● **Task to complete**
Please render the material from the line containing "Task: Open the Restore Layout icon" through the line containing "I will point(54,135).", both included, as a Markdown table with the columns Row and Line. Number each row and skip any blank lines.
===
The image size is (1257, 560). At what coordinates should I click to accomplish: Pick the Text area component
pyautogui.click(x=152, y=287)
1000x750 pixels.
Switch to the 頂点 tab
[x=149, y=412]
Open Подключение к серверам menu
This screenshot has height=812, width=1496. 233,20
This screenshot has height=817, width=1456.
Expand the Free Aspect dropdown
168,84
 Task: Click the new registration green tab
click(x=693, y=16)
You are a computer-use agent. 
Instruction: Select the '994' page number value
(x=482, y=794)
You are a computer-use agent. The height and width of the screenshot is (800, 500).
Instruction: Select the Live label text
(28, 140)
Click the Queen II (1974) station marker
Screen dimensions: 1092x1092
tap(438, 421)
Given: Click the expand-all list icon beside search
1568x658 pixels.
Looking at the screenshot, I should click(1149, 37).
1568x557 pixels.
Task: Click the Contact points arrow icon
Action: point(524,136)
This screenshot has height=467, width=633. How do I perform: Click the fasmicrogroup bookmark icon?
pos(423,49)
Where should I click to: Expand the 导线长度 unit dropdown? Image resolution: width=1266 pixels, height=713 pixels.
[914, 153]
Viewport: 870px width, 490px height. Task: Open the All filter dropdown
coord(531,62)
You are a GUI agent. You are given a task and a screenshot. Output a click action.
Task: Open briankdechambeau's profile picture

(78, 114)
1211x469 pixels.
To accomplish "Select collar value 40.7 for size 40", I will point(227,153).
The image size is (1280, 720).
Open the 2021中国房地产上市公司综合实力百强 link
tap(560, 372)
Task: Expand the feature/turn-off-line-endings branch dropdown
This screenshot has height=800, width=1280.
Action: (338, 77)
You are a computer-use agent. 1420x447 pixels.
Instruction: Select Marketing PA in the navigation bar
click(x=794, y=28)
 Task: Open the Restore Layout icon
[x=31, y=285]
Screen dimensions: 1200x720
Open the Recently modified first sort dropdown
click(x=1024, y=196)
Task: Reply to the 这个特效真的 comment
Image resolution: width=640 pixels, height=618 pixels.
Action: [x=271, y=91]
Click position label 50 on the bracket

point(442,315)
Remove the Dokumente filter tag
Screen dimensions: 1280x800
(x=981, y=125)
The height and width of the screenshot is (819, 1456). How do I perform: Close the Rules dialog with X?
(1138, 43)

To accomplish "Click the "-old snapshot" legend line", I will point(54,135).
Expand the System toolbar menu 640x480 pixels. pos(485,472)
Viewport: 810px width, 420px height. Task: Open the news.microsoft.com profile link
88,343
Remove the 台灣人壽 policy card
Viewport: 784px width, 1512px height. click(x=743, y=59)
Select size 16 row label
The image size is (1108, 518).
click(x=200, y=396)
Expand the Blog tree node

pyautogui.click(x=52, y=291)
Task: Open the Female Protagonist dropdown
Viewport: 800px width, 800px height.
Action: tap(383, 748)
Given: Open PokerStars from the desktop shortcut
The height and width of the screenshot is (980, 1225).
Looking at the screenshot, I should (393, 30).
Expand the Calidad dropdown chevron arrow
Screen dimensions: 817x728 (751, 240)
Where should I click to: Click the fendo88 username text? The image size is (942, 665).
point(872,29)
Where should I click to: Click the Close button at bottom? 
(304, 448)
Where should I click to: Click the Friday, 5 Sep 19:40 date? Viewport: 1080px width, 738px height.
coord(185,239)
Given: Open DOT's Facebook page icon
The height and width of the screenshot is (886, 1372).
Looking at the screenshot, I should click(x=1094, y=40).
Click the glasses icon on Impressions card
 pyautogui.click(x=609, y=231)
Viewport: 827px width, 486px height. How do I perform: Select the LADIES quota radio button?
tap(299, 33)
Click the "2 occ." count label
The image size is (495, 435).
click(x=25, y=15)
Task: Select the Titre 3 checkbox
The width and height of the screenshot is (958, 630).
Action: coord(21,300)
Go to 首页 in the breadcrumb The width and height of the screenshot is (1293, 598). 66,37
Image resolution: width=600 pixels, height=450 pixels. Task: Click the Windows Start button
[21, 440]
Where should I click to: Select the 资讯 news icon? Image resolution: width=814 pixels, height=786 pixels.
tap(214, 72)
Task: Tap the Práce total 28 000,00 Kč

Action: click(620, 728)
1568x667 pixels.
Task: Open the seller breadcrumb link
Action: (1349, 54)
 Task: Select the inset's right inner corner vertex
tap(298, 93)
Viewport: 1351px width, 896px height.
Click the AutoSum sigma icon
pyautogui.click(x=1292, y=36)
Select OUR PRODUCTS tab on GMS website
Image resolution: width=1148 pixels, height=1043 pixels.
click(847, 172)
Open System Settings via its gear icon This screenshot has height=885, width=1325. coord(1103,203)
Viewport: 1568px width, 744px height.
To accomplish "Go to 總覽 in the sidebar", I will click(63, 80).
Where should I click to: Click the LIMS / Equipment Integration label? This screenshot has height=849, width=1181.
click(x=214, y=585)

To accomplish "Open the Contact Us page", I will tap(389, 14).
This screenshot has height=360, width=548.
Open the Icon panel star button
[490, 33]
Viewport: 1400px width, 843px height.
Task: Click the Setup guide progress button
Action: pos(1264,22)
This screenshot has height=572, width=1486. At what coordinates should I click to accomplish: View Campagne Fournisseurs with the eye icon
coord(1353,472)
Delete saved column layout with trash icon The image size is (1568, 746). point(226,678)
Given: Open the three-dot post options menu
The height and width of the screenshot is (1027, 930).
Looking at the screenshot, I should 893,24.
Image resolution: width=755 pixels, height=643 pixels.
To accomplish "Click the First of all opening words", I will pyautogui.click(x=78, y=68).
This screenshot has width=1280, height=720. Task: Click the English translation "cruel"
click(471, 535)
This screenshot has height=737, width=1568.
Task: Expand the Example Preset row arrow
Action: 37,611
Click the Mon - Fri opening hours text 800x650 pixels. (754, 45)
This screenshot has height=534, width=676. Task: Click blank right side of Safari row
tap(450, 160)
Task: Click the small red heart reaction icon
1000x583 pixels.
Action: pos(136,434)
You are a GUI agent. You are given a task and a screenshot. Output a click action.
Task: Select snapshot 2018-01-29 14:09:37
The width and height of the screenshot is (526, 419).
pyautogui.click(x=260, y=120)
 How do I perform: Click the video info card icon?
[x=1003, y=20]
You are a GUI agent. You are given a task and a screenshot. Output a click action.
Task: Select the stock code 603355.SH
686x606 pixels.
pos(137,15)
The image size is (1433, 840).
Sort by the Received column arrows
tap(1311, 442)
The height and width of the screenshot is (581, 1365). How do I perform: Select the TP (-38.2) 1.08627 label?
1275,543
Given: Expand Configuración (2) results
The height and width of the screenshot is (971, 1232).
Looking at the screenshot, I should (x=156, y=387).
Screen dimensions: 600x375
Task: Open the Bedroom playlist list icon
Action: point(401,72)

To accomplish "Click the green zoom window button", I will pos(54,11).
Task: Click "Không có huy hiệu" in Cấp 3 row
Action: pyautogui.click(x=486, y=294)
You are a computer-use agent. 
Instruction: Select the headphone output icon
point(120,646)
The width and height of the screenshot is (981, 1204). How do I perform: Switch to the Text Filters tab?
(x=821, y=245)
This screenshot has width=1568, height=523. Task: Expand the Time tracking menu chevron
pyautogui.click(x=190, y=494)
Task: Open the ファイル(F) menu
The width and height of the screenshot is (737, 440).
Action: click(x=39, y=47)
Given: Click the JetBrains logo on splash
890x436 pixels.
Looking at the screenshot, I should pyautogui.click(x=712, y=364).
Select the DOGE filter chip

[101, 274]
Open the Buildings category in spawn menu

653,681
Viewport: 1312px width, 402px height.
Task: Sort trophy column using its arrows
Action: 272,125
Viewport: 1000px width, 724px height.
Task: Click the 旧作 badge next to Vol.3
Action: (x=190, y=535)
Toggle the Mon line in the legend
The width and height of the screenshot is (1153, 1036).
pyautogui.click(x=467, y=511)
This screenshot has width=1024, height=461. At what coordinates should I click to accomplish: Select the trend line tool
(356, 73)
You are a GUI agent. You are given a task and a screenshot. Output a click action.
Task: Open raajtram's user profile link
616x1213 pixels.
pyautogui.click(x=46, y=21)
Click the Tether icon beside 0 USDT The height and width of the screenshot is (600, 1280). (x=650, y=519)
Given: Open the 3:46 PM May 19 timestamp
===
● **Result**
| Row | Line |
|---|---|
| 1 |  Task: Open the Restore Layout icon |
| 2 | [x=31, y=285] |
| 3 | Screen dimensions: 1200x720 |
| 4 | Open the Recently modified first sort dropdown |
| 5 | click(x=1024, y=196) |
| 6 | Task: Reply to the 这个特效真的 comment |
| 7 | Image resolution: width=640 pixels, height=618 pixels. |
| 8 | Action: [x=271, y=91] |
| 9 | Click position label 50 on the bracket |
| 10 | point(442,315) |
| 11 | Remove the Dokumente filter tag |
| 12 | Screen dimensions: 1280x800 |
| 13 | (x=981, y=125) |
| 14 | The height and width of the screenshot is (819, 1456). How do I perform: Close the Rules dialog with X? |
| 15 | (1138, 43) |
| 16 | To accomplish "Click the "-old snapshot" legend line", I will point(54,135). |